(Element and text location data)
----

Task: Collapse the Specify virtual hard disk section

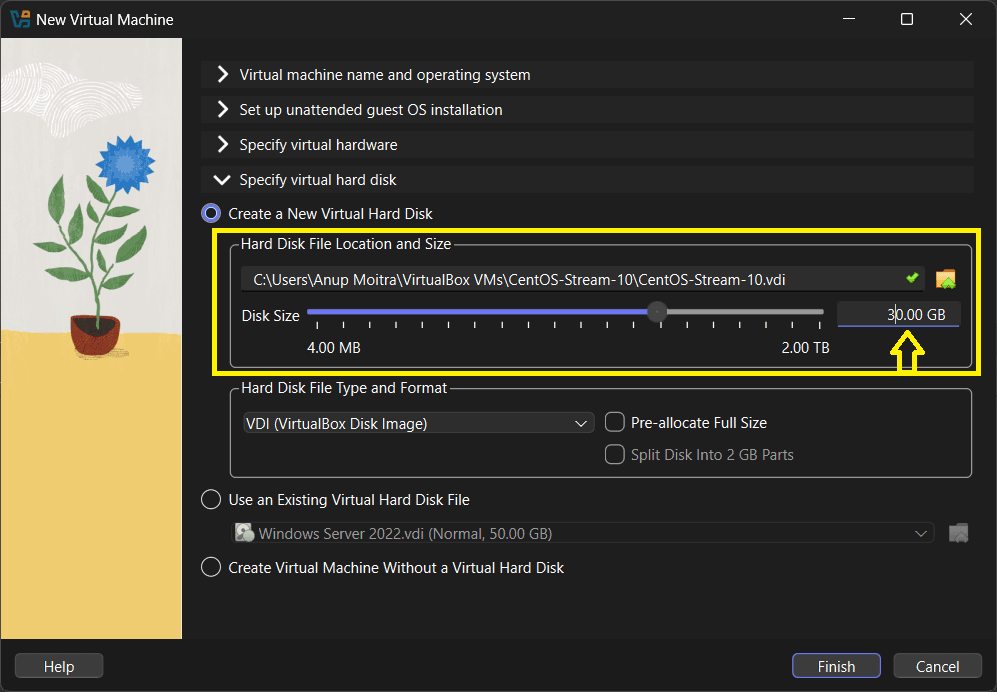Action: [317, 180]
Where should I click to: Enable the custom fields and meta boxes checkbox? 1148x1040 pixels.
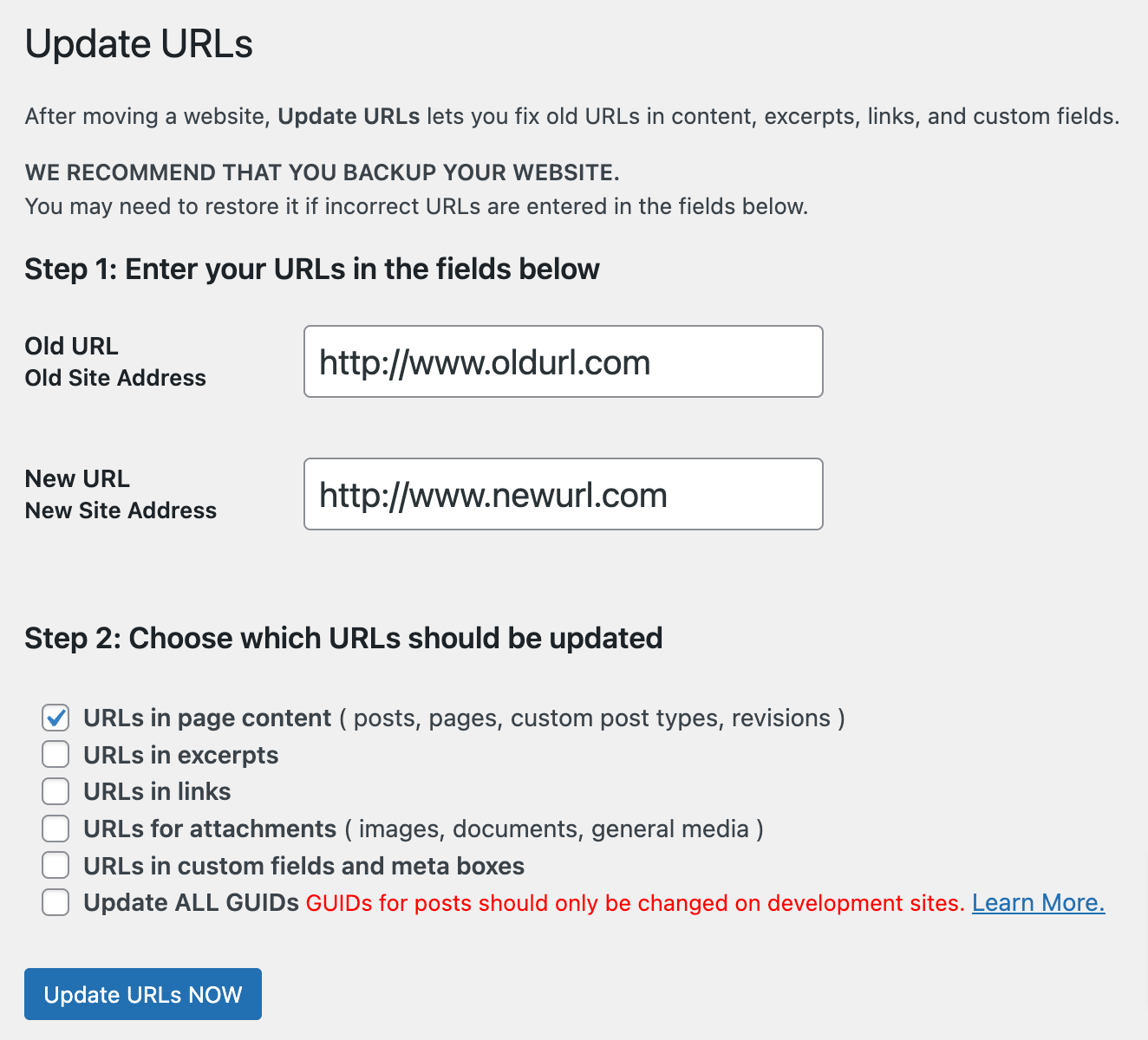56,866
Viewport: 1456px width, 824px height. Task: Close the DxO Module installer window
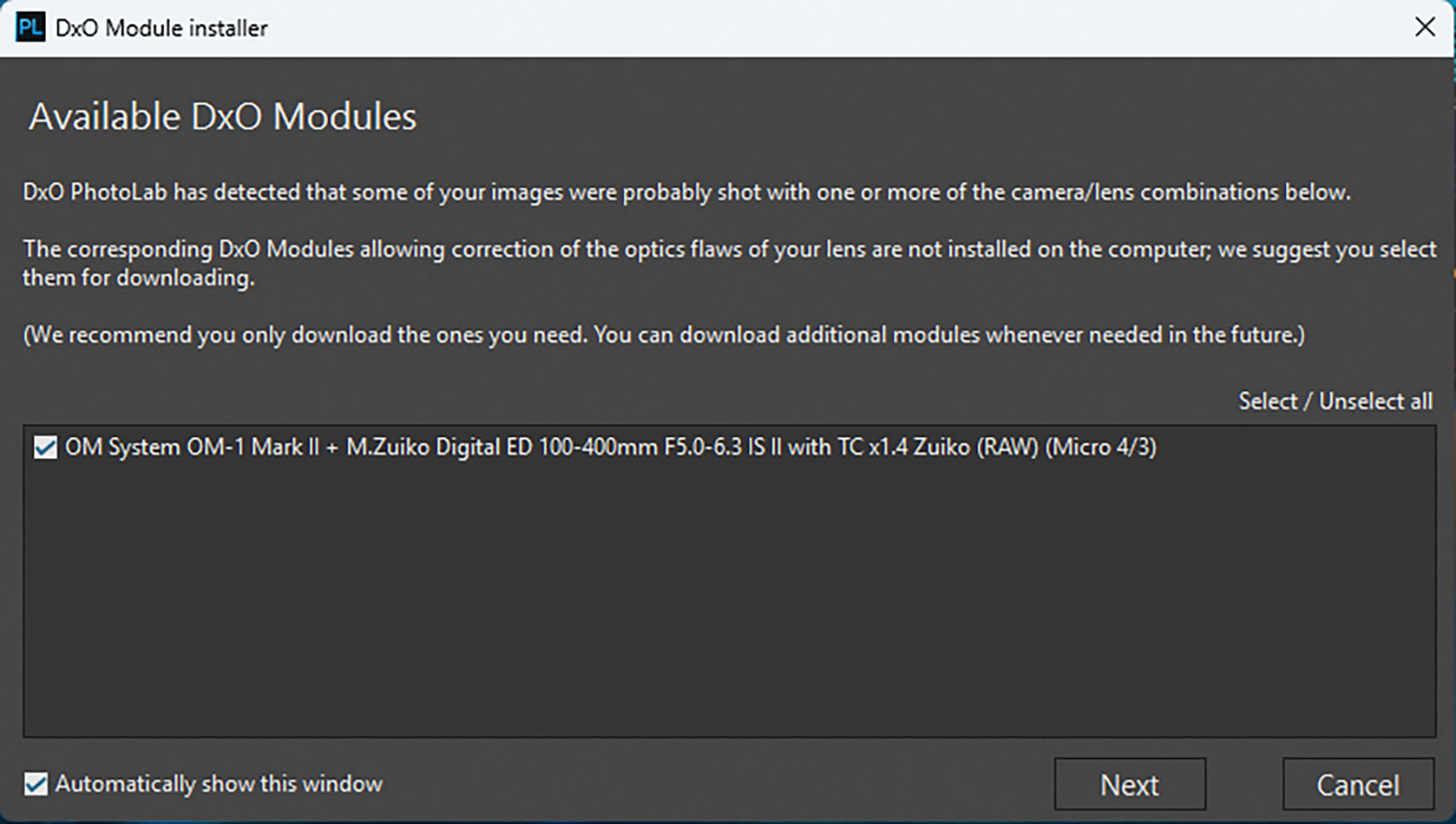coord(1424,27)
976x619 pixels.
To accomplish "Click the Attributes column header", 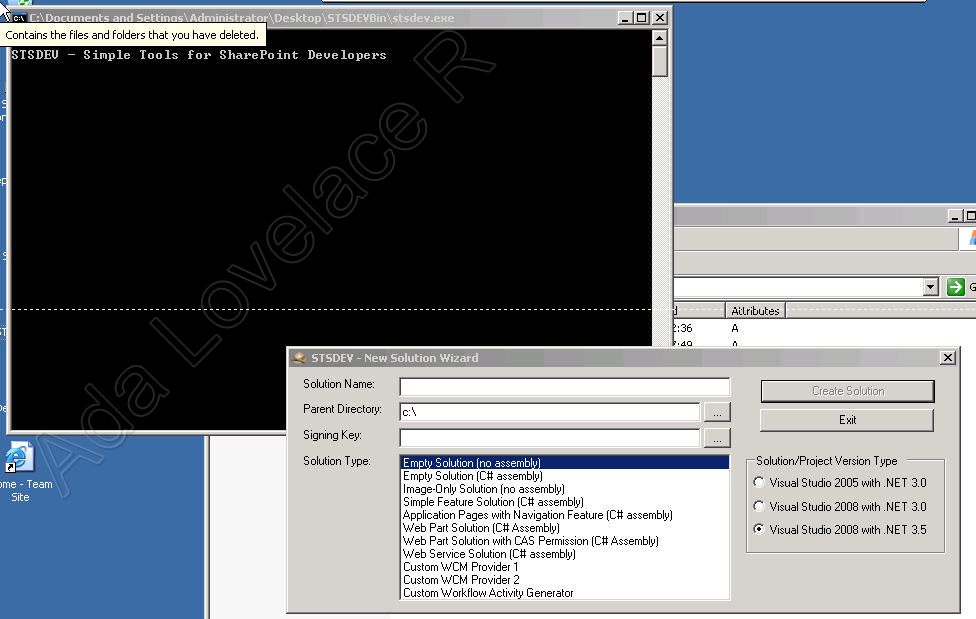I will point(755,311).
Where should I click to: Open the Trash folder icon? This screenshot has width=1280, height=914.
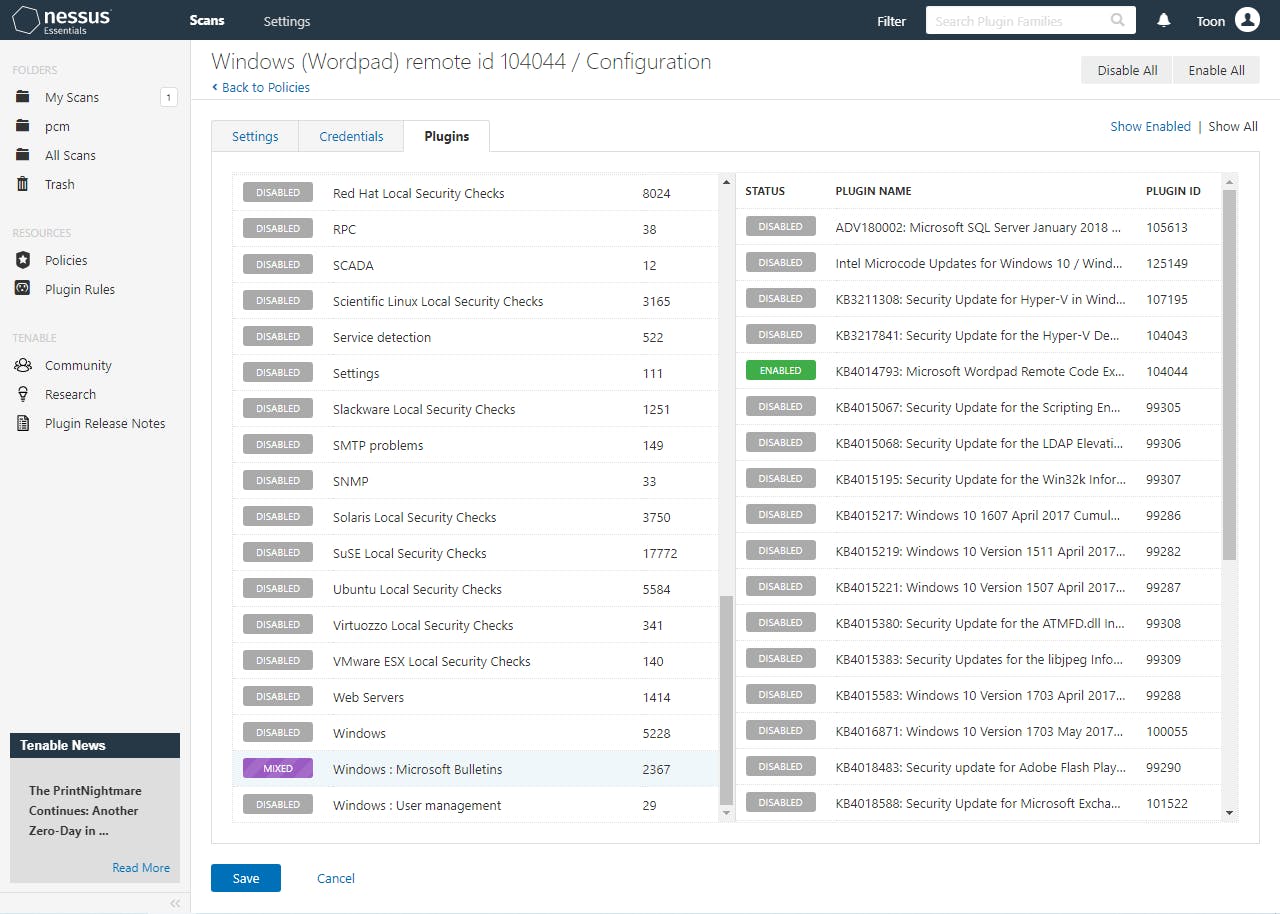(23, 184)
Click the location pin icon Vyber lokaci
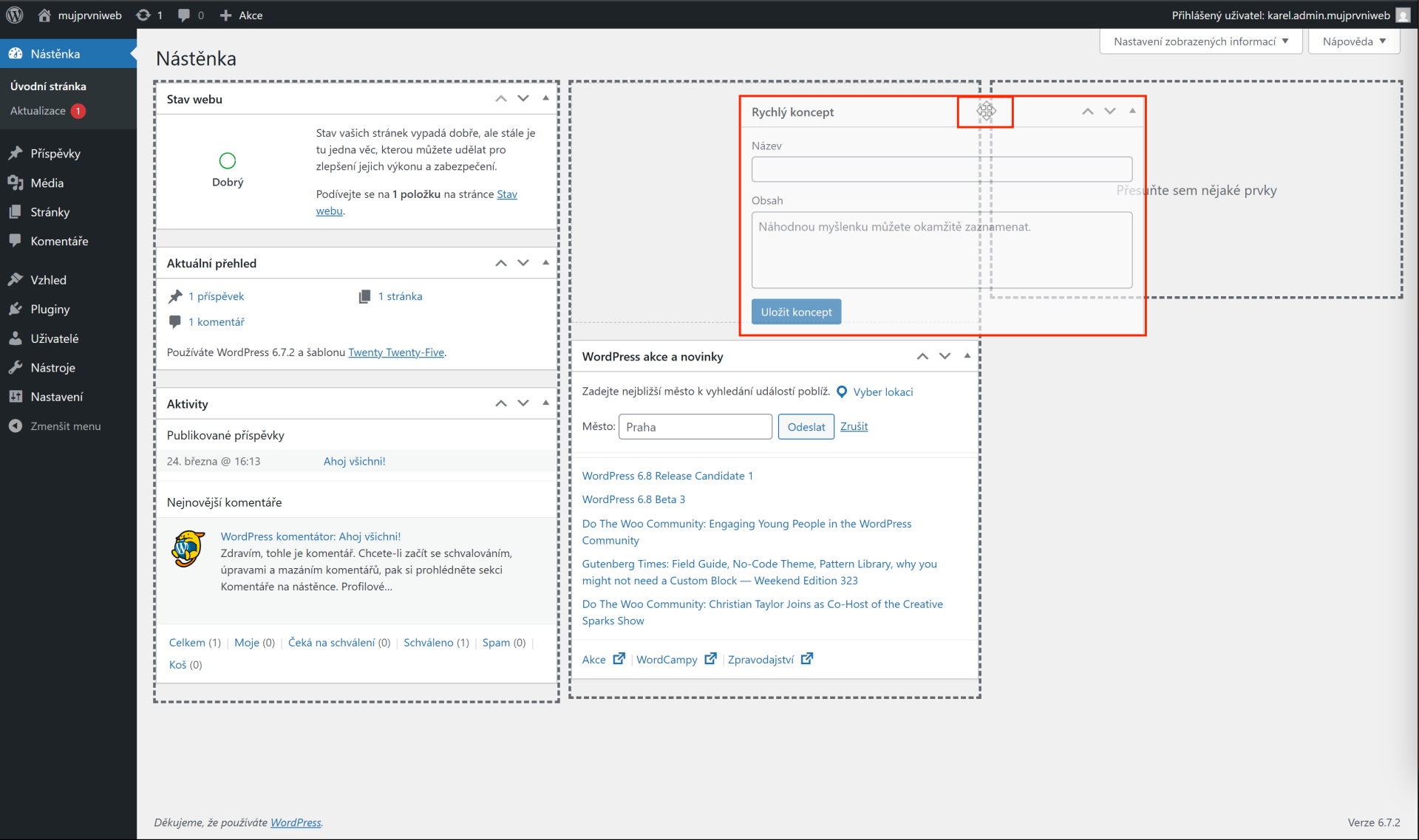The width and height of the screenshot is (1419, 840). [842, 392]
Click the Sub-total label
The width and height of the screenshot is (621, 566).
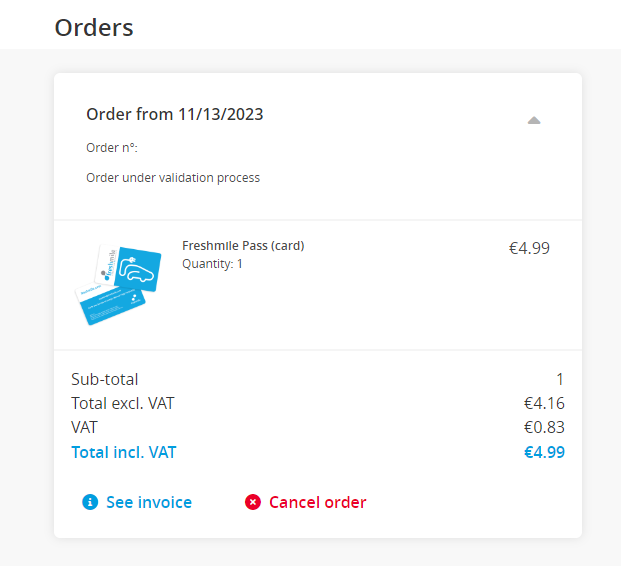click(x=105, y=379)
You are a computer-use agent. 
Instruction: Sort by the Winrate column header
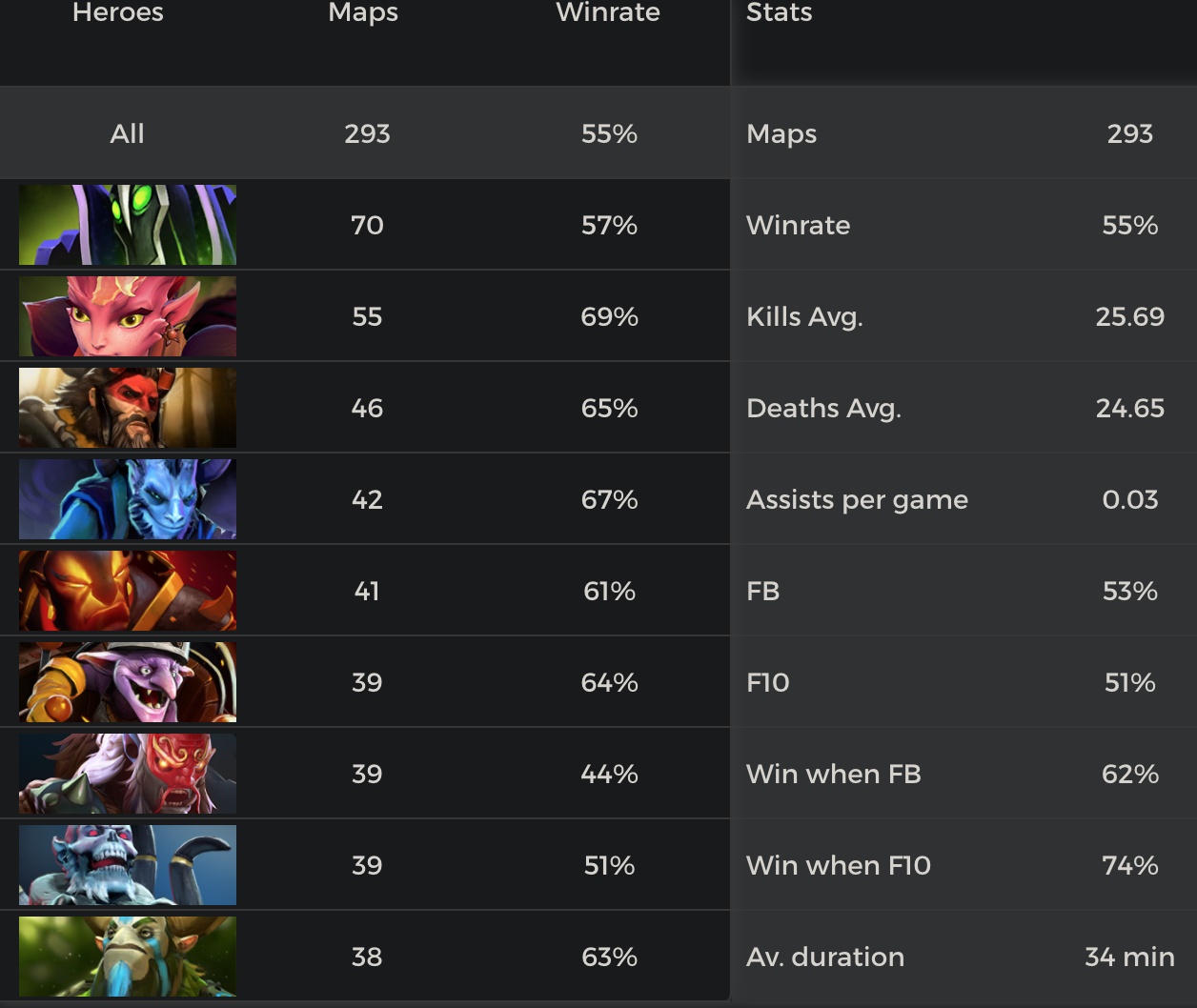coord(608,12)
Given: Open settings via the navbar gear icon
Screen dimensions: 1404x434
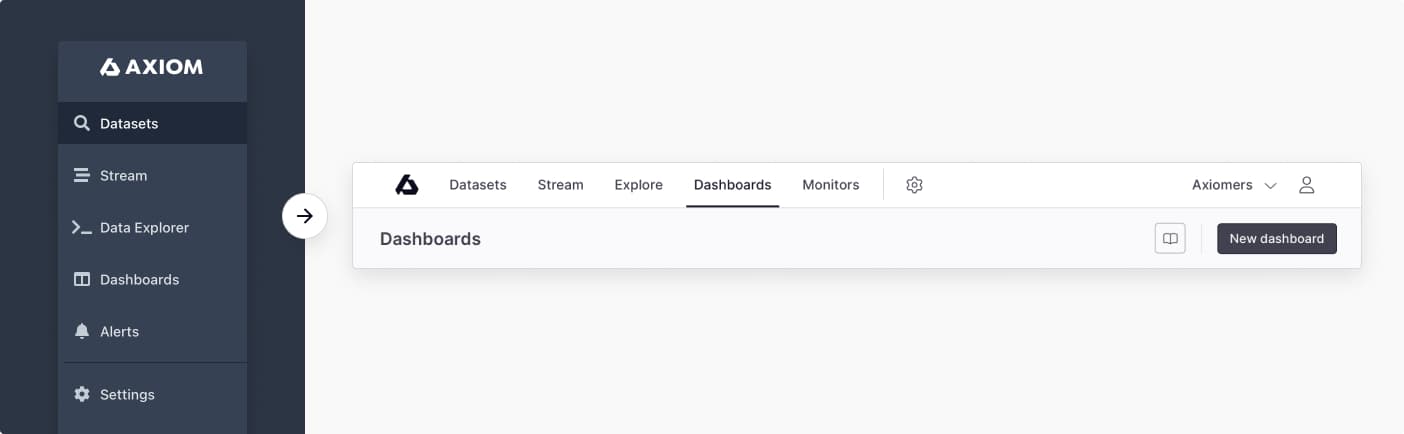Looking at the screenshot, I should pyautogui.click(x=914, y=185).

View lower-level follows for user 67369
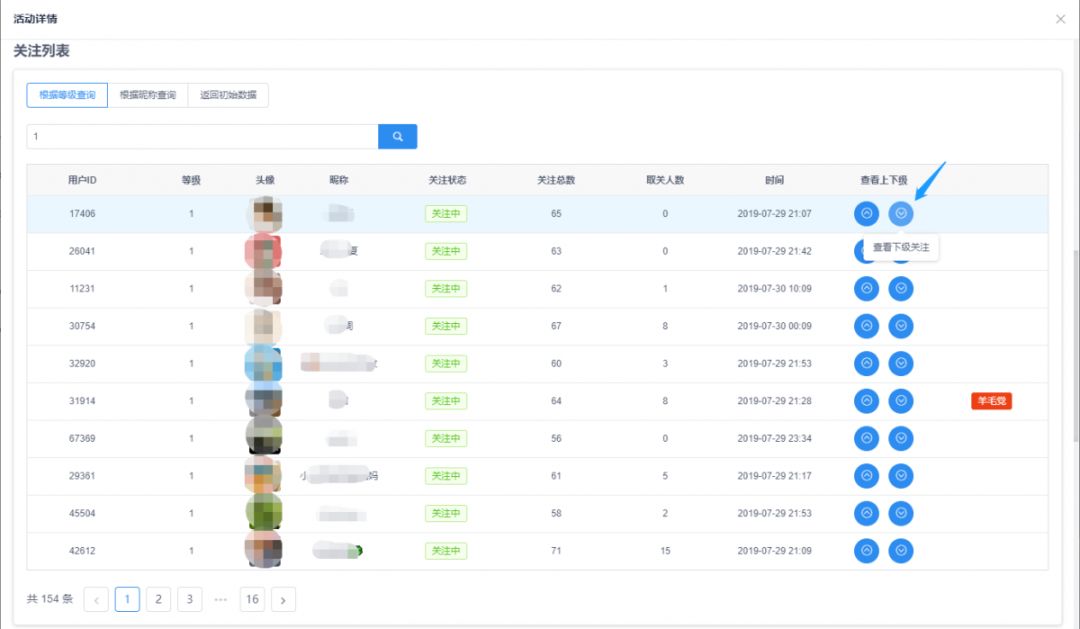click(x=901, y=439)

----

*DO THIS*.
Write out the lines from the one containing "Click the Sub-total label" through the end of the rows, word for word, leaving out the pictures.

*OUTPUT BELOW*.
Click the Sub-total label
The width and height of the screenshot is (621, 566).
click(x=105, y=379)
You are a computer-use agent. 
Instruction: Sort by the Winrate column header
coord(608,12)
Given: Open settings via the navbar gear icon
Screen dimensions: 1404x434
Looking at the screenshot, I should pyautogui.click(x=914, y=185).

View lower-level follows for user 67369
click(x=901, y=439)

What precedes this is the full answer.